◆ Assignment: An exact reproduction of the data below is the required answer.

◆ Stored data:

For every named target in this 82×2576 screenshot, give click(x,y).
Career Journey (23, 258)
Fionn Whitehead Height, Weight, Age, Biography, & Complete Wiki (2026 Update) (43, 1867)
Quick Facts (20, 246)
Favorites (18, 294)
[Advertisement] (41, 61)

◆ Result for this exercise:
For every named target in this 82×2576 screenshot, give click(x,y).
Career Journey (23, 258)
Fionn Whitehead Height, Weight, Age, Biography, & Complete Wiki (2026 Update) (43, 1867)
Quick Facts (20, 246)
Favorites (18, 294)
[Advertisement] (41, 61)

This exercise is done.